Two more rental projects will be open this summer: the Goose & Twigs hotel and cafe on Mill Road opened in April, and next door, Mill Road Place – a four-unit complex built for the vacation-rental market – is nearing completion as well.

Goose & Twigs opened on Mill Road in April. Photo by Len Villano.
Mill Road Place, a four-unit vacation rental complex next to Goose & Twigs. Photo by Len Villano.

There is some sour news for the village in 2019: Shopko is expected to close its doors in late June, and village President Dave Lienau said he doesn’t expect anything to take its place in the short term.

“Shopko’s lease runs through the end of the year,” he said. “And you can’t just recruit someone to fill the space. It’s a private space owned by the Krist family.”

Lienau said he doesn’t expect anything to happen with the property for at least a year.

Bier Zot, a popular gastro-pub, has closed to make way for more seating and waiting-room space for the always-busy Wild Tomato. Owner Britt Unkefer said he hopes to find a new location for Bier Zot in 2021.

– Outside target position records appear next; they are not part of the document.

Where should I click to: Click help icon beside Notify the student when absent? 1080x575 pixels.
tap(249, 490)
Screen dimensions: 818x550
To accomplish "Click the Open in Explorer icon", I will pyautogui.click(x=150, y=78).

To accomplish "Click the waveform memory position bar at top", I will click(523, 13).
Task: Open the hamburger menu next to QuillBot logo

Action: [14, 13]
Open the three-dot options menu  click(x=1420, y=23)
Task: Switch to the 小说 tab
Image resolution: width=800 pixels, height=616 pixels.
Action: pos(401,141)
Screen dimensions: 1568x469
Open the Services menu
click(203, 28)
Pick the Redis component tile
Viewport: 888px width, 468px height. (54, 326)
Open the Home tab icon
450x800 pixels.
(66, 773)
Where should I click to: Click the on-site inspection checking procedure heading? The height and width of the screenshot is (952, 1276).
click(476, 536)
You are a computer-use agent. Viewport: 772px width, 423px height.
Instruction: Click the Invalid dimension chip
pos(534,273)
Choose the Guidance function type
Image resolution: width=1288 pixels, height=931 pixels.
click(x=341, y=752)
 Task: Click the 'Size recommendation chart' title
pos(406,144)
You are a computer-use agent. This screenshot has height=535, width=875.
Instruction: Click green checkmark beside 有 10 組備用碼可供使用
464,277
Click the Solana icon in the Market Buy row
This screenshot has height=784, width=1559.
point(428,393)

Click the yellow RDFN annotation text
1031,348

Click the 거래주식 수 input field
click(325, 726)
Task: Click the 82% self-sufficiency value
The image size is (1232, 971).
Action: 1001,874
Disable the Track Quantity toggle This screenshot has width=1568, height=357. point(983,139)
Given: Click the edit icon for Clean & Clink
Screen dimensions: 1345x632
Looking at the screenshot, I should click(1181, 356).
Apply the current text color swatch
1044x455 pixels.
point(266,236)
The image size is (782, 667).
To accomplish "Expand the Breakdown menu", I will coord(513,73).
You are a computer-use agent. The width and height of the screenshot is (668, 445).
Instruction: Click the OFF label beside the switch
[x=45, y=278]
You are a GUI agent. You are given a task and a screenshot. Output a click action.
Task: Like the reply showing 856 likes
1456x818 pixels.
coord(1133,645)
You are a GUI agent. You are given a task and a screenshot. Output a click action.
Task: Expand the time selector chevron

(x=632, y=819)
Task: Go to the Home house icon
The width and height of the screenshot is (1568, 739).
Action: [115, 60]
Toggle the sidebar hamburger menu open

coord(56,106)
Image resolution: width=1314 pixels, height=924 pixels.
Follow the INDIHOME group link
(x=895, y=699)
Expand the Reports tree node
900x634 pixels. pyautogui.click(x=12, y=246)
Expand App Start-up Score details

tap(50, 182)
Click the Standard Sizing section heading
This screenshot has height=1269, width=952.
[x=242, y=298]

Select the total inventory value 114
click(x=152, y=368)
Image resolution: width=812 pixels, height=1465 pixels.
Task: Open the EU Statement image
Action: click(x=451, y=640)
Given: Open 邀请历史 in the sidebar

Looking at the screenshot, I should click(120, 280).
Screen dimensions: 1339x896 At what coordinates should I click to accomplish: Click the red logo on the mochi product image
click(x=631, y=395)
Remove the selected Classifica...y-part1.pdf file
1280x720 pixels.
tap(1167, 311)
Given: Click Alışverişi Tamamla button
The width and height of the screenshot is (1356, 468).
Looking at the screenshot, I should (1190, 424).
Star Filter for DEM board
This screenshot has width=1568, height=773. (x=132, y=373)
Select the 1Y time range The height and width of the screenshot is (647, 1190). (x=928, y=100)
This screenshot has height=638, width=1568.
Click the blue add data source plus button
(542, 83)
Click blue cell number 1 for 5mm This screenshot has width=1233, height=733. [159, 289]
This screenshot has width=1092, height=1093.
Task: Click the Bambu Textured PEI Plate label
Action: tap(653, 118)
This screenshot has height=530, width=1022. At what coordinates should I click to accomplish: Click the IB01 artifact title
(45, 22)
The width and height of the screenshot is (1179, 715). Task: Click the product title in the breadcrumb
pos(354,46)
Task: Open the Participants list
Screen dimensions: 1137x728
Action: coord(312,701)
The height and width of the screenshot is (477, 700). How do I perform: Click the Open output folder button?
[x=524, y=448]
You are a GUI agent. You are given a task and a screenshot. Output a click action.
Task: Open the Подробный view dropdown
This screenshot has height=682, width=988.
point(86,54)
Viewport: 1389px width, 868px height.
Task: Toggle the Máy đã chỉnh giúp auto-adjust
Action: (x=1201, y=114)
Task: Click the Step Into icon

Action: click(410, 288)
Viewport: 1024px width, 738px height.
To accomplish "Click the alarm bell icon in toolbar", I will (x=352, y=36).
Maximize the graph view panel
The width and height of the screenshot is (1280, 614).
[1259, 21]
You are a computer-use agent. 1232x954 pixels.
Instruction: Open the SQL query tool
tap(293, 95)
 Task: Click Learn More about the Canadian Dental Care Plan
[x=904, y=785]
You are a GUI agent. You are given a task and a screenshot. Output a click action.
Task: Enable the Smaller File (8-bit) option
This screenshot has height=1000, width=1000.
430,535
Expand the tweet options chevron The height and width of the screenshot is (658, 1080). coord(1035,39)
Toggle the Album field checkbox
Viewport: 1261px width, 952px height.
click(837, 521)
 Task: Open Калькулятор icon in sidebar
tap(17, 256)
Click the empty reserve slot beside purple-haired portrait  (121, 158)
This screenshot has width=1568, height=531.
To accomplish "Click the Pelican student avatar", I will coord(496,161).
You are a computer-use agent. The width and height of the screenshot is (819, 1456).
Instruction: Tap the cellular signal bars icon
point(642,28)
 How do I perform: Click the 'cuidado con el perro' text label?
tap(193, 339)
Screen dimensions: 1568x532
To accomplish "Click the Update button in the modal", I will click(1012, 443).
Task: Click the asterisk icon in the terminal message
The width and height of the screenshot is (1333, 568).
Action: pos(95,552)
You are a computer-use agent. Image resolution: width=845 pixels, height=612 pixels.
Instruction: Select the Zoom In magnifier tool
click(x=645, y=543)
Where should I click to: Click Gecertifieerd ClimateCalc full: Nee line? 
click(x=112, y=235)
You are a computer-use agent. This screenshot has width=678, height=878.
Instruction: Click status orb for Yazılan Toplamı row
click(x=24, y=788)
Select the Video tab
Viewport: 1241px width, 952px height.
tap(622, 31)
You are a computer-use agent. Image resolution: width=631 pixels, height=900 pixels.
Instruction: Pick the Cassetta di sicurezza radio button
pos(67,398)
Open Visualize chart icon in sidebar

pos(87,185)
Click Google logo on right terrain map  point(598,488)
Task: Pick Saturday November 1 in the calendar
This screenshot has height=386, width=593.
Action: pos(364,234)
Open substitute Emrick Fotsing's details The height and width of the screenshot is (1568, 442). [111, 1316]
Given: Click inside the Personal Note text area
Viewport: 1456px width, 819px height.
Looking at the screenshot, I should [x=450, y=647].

Finally, work on the Piggly Wiggly expansion is nearing completion. The grocery store – long ridiculed for its narrow aisles and cramped checkout lanes – has undergone a dramatic remodel and expansion project this winter.

The renovated store features wider aisles, a vastly expanded deli, a frozen-foods section and produce section, and a much larger beer and wine selection. Best of all, there’s now room to navigate the checkout lanes without a police escort.